PROMPT 1
From the piece on the taxi and private hire trade, print the passage starting at "Well, yes –" and ending at "much-needed electric models.".
PROMPT 2
Please write what comes next in the piece on the taxi and private hire trade, picking up after its final sentence.
[EXCERPTED TEXT Boundary: Start]
Well, yes – and we certainly celebrated the best of the best in style at last month’s Professional Driver QSi Awards. Once again, congratulations to all our champions.
But the end of the pandemic has brought about new problems. Drivers remain in short supply, and so do cars –especially much-needed electric models.
This means the supply curve is now well behind demand –not so good if you’re a passenger needing an urgent pick-up, but not entirely bad for the operator and driver, as it means a long-overdue uplift in fares is now happening. And with fewer drivers on the road, there’s plenty of work for those prepared to put in the hours.
But this can’t continue. So long as national and local governments pursue their war against the private car (step forward, Sadiq Khan) the taxi and private hire sector is in many circumstances the only viable alternative.
A late-shift worker in a bar, or an NHS nurse on nights, cannot rely on shonky public transport, especially in the suburbs, where the buses seem to finish at about 9pm. And for all the cycling evangelism of the 20-somethings at TfL, an 50-year-old office worker is not going to cycle home 10 miles to the suburbs after a long day at work.
The taxi and private hire industry needs help from regulators. Especially in London, it needs a more flexible approach. The sad truth is this: Transport for London is not fit for purpose. Under-funded, under-staffed and inflexible, it acts as a boat anchor on this industry.
Yes, safety is important. Yes, applicants need to pass DBS checks before being allowed behind the wheel of a cab. But there is no reason why the process has to take so long – 10 months at present – to carry out. Wolverhampton Council can process a licence in a couple of weeks – why can’t TfL?
Then there are the punitive rules on vehicles. Back in 2015, TfL decreed – after being bullied by the black cab lobby – that every new private hire car should be “zero-emissions capable”. This idiotic rule means that clean petrol-electric hybrids such as the Toyota Prius were banned, though it was OK to license a
PHEV. You didn’t need to plug it in – it just had to be “capable” of operating for a few miles on battery alone.
It doesn’t take a genius to work out what happened. Nobody plugged in the PHEVs (as there was nowhere to plug them in), and instead the drivers lugged a dead battery, weighing as much as two passengers, around all day. Well done, TfL. You made people buy a less efficient car.
[EXCERPTED TEXT Boundary: End]
[DATA EXCERPTS Boundary: Start]
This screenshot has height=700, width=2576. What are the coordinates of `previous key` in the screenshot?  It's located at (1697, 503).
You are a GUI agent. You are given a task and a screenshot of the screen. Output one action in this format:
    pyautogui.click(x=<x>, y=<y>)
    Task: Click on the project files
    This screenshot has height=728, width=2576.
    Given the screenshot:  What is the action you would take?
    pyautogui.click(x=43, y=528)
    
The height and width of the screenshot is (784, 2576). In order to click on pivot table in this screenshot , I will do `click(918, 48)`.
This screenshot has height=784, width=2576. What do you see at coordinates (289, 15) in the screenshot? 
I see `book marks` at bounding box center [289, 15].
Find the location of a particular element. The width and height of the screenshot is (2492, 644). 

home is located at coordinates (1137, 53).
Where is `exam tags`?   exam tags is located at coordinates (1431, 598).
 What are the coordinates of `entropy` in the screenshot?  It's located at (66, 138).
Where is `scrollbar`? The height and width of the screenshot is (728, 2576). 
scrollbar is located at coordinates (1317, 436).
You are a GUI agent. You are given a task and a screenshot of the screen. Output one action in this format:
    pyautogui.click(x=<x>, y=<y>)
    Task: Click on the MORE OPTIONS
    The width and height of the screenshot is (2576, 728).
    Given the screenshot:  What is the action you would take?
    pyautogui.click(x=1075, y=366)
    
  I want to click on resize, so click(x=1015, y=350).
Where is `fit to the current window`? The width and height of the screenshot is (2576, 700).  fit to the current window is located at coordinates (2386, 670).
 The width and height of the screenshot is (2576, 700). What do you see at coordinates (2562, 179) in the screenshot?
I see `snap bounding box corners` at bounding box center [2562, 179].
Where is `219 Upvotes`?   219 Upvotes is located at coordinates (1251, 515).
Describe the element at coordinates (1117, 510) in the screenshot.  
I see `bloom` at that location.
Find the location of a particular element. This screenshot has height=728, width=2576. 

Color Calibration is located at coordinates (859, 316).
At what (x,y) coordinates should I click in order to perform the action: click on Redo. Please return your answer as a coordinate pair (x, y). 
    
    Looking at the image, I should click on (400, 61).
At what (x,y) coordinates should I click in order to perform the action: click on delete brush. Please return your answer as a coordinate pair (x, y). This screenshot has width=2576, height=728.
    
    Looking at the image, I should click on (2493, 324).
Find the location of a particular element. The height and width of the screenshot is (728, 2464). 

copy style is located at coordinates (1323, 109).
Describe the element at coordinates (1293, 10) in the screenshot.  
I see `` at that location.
[DATA EXCERPTS Boundary: End]
ANSWER BOX 1
Well, yes – and we certainly celebrated the best of the best in style at last month’s Professional Driver QSi Awards. Once again, congratulations to all our champions.
But the end of the pandemic has brought about new problems. Drivers remain in short supply, and so do cars –especially much-needed electric models.

ANSWER BOX 2
Now we’re heading to a point where you can only register an EV. There are 100,000 PHVs in London. Most of the drivers do not have off-street charging facilities. See where we’re heading here? Where’s the incentive to go electric when it presents so many problems? Find a charger. Wait for it to become free. Wait up to an hour for it to charge the car. Precious earning time gone. You might as well keep your old diesel and pay the C-charge. Again, a negative effect.
It’s particularly bad for chauffeurs. Only now, with the launch of the BMW i7 and Genesis G80 Electrified, are genuine all-electric chauffeur cars coming on stream. If you want a seven-seater, you have the choice of Mercedes or Mercedes. Yet TfL refuses to grant a short extension to allow new, non-EV seven-seaters to be registered to replace increasingly worn-out diesels. Common sense is extinct at TfL.
As the government looks to draw up new rules for the sector, it’s important that issues such as EV infrastructure are addressed and common sense rules about upgrading vehicles are applied. In Glasgow, drivers with older cars will have to replace them by next June – a reasonable request for a 12-month extension was refused. The result is likely to be that those who cannot afford a new car will simply quit. And this at a time when the city is desperately short of cabbies.
We need help, and we’re not getting it. And frankly, given the efforts of the past two years that this industry has made to keep Britain moving through the Covid years, we deserve better.
Meanwhile, have a prosperous festive season and let’s hope for a better new year.